Mass flow rate is an important concept that describes the quantity of mass passing through a given surface per unit of time. It helps in understanding how quickly a substance is moving through a system. In diffusion, mass flow rate is particularly significant as it tells us how fast a gas is escaping or being absorbed through materials like a pipe wall. Calculating mass flow rate involves knowing the area, diffusion coefficient, concentration difference, and the thickness of the medium, as described by Fick’s Law. The formula for mass flow rate in Fick's Law is:\[ \dot{m} = -D_{AB}A\frac{\Delta C}{\delta} \]This calculation provides insight into various systems, such as how efficiently a gas can permeate through barriers, and enables engineers to design systems that control or utilize such flows.

Diffusion Coefficient

The diffusion coefficient, denoted as \(D_{AB}\), is a measure that quantifies how a substance diffuses through a medium. It is essential in predicting and calculating the rate at which substances spread out. This value varies depending on both the substrate through which diffusion occurs and the temperature. Factors Influencing Diffusion Coefficient:

• **Medium Type:** Solids, liquids, and gases each have different resistances to diffusion.
• **Temperature:** Higher temperatures typically increase diffusion coefficients, as particles have more energy to move.
• **Nature of Species:** Different substances have different molecular sizes and characteristics, affecting their diffusion rates.

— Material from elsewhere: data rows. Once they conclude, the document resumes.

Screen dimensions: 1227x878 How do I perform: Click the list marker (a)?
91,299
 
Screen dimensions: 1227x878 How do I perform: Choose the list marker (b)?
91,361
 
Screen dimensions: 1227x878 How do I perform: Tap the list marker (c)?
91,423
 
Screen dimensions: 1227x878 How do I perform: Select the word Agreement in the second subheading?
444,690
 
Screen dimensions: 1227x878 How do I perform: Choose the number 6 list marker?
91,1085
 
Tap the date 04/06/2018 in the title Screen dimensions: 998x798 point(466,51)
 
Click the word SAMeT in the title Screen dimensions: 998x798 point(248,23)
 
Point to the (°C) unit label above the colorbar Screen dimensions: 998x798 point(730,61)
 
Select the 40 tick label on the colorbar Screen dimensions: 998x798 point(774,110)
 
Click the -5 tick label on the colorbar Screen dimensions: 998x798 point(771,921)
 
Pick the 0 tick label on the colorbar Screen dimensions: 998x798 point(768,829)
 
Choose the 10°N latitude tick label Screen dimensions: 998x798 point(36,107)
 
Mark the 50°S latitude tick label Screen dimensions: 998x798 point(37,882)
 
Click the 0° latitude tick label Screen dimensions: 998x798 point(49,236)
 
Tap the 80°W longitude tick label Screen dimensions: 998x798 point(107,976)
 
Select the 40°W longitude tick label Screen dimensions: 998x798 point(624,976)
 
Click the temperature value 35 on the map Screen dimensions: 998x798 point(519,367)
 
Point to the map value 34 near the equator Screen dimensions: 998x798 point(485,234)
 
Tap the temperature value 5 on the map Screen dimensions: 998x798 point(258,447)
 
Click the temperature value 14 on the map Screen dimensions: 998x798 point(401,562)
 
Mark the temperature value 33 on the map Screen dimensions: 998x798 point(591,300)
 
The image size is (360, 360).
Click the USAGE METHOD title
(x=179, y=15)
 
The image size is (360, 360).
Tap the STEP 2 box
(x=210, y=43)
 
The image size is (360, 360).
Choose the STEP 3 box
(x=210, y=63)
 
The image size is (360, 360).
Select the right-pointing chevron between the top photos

In the given problem, the diffusion coefficient of \(\mathrm{N}_2\) through rubber was provided as \(1.6 \times 10^{-9} \mathrm{~m^2/s}\). This value indicates how fast \(\mathrm{N}_2\) gas molecules move through the rubber material. Understanding the diffusion coefficient is crucial for designing processes and systems involving mass transfer, like controlling leakage in pipes or materials.